Re: Random-looking primary keys in the range 100000..999999 - Mailing list pgsql-general

From Kynn Jones
Subject Re: Random-looking primary keys in the range 100000..999999
Date
Msg-id CAFvQaj5_v8DPAKeJM_8fa6WapWP78ucjH5a-qcj7rv6BP1KZHQ@mail.gmail.com
Whole thread Raw
In response to Re: Random-looking primary keys in the range 100000..999999  (Martijn van Oosterhout <kleptog@svana.org>)
Responses Re: Random-looking primary keys in the range 100000..999999  (Gavin Flower <GavinFlower@archidevsys.co.nz>)
List pgsql-general
Thanks to Gavin and Martijn for their suggestions.  They're both simple good-ol' LCGs, and both avoid the need to check for collisions.

I ultimately went with a multiplicative LCG, like Martijn's, mostly because I understand better how it avoids collisions, so it was easier for me to tweak it in various ways.

In particular, I changed the prime number from 899981 to the very lucky prime 900001.  This happens to work *perfectly*, because the range of such a generator is p-1, not p.  (BTW, Martijn's choice of the "random" 2345 for the multiplier was a somewhat lucky one, since such generators are not full for arbitrary multipliers; for example, the one with modulus 899981 is not full for a multiplier of 3456, say.)

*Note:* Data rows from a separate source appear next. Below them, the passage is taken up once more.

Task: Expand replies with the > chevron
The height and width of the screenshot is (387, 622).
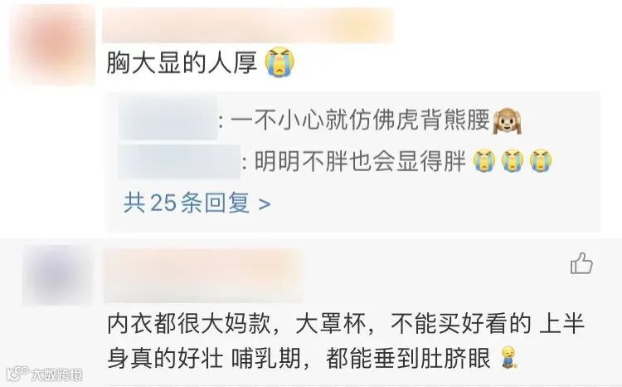Action: [265, 204]
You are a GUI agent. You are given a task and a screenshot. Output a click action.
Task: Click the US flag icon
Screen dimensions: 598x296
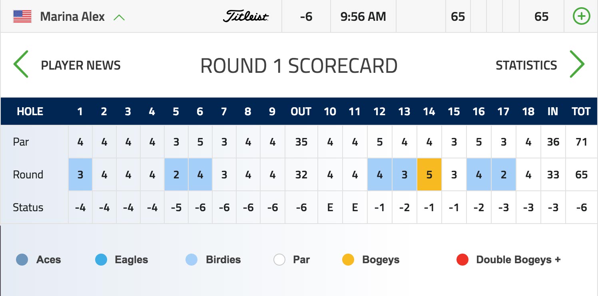(22, 16)
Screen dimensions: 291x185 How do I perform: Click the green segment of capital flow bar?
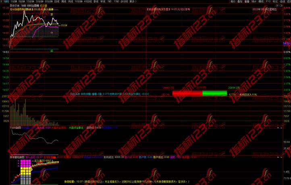click(214, 94)
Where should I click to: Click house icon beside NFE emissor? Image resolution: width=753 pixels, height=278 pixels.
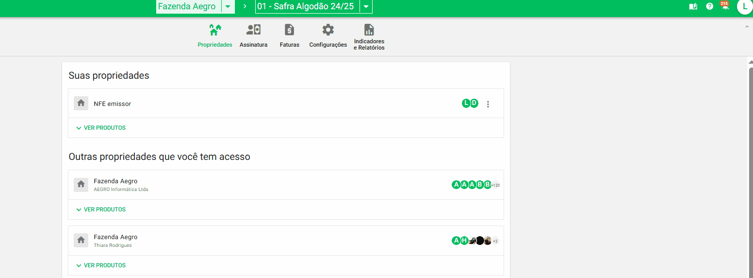[x=81, y=103]

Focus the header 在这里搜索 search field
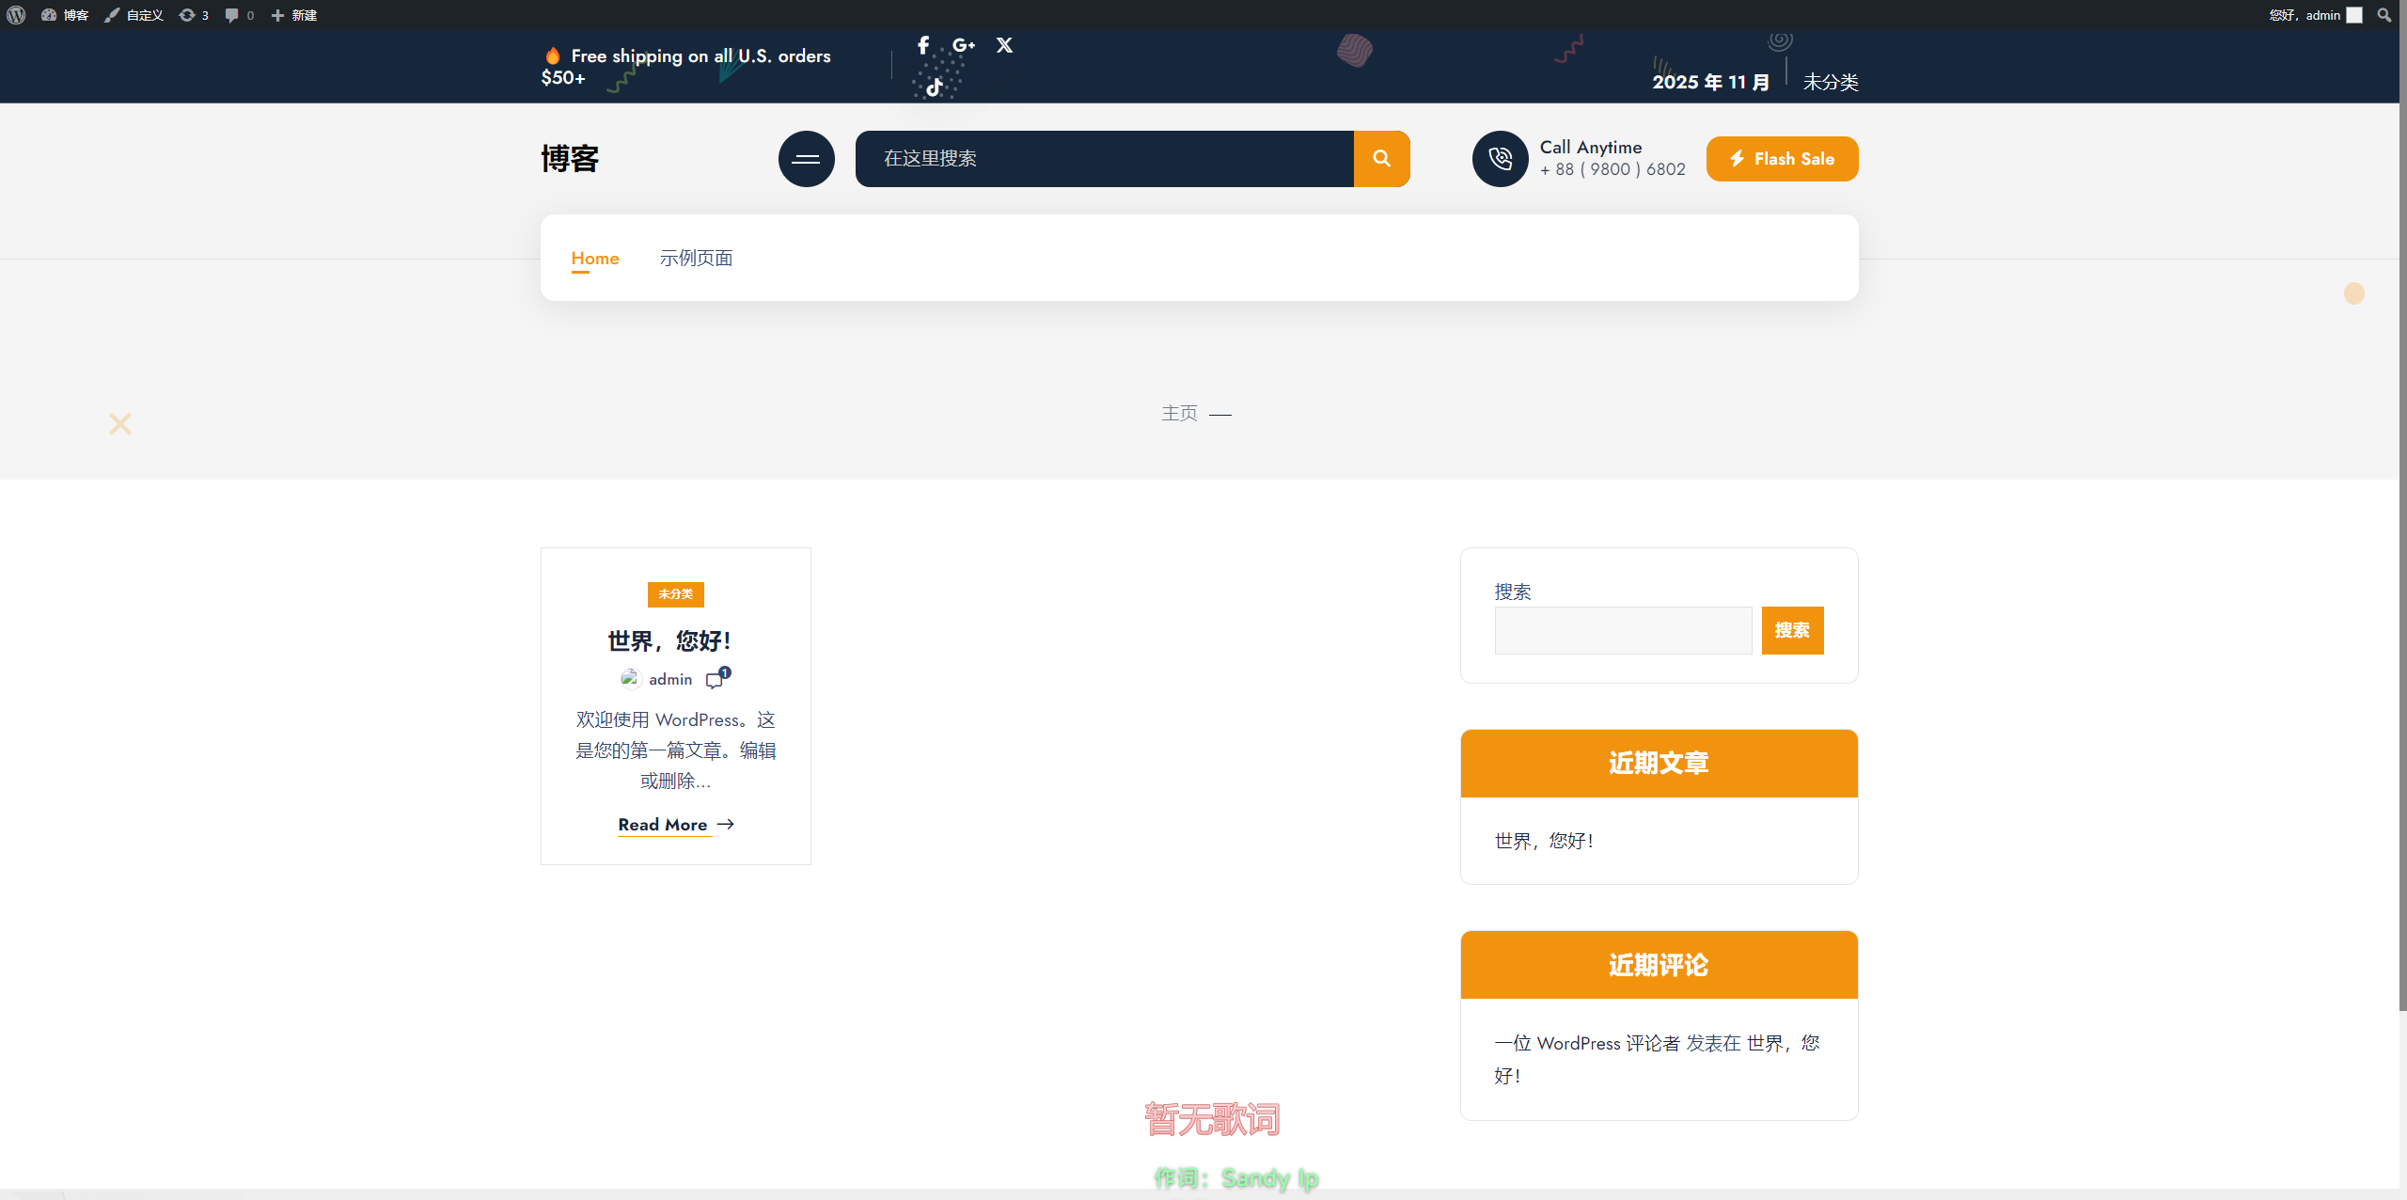1104,159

I also followed Martijn's pointer regarding the 3-argument form of python's pow function, and implemented a 3-argument pow for PL/PgSQL.  I include all the code below, including a snippet borrowed from Gavin's post, and modified here and there.  (I'm not very experienced with PL/PgSQL, so please feel free to point out ways in which my PL/PgSQL code can be improved.)

First the functions:

    CREATE OR REPLACE FUNCTION pow_mod(bigx bigint, n bigint, m bigint) returns bigint AS $$
    DECLARE
    x  bigint;
    xx bigint;
    BEGIN
      IF n = 0 THEN RETURN 1; END IF;

      x := bigx % m;
      xx := (x * x) % m;

      IF n % 2 = 0 THEN
        RETURN pow_mod(xx, n/2, m);
      ELSE
        RETURN (x * pow_mod(xx, (n-1)/2, m)) % m;
      END IF;

    END;
    $$ LANGUAGE plpgsql strict immutable;


    -- "mcg" = "multiplicative congruential generator"
    CREATE OR REPLACE FUNCTION mcg_900001(i bigint) returns int AS $$
    BEGIN
      -- CHECK (0 < i AND i < 900001)                                                                                                                                                                             
      RETURN 99999 + pow_mod(<INSERT YOUR MULTIPLIER HERE>, i, 900001);
    END;
    $$ LANGUAGE plpgsql strict immutable;


And here's a small demo:

    DROP TABLE IF EXISTS rtab;
    DROP SEQUENCE IF EXISTS rseq;

    CREATE SEQUENCE rseq;

    CREATE TABLE rtab
    (
        id       int PRIMARY KEY DEFAULT mcg_900001(nextval('rseq')),
        payload  int NOT NULL
    );

    \timing on \\ INSERT INTO rtab (payload) VALUES (generate_series(1, 900000)); \timing off
    -- Timing is on.
    -- INSERT 0 900000
    -- Time: 201450.781 ms
    -- Timing is off.

    SELECT * FROM rtab WHERE 449990 < payload AND payload < 450011;
    --    id   | payload
    -- --------+---------
    --  539815 |  449991
    --  901731 |  449992
    --  878336 |  449993
    --  564275 |  449994
    --  863664 |  449995
    --  720159 |  449996
    --  987833 |  449997
    --  999471 |  449998
    --  999977 |  449999
    --  999999 |  450000
    --  921739 |  450001
    --  722684 |  450002
    --  596638 |  450003
    --  121592 |  450004
    --  687895 |  450005
    --  477734 |  450006
    --  585988 |  450007
    --  942869 |  450008
    --  175776 |  450009
    --  377207 |  450010
    -- (20 rows)

kj



On Sat, Jul 5, 2014 at 4:35 AM, Martijn van Oosterhout <kleptog@svana.org> wrote:
On Fri, Jul 04, 2014 at 09:24:31AM -0400, Kynn Jones wrote:
> I'm looking for a way to implement pseudorandom primary keys in the range
> 100000..999999.
>
> The randomization scheme does not need to be cryptographically strong.  As
> long as it is not easy to figure out in a few minutes it's good enough.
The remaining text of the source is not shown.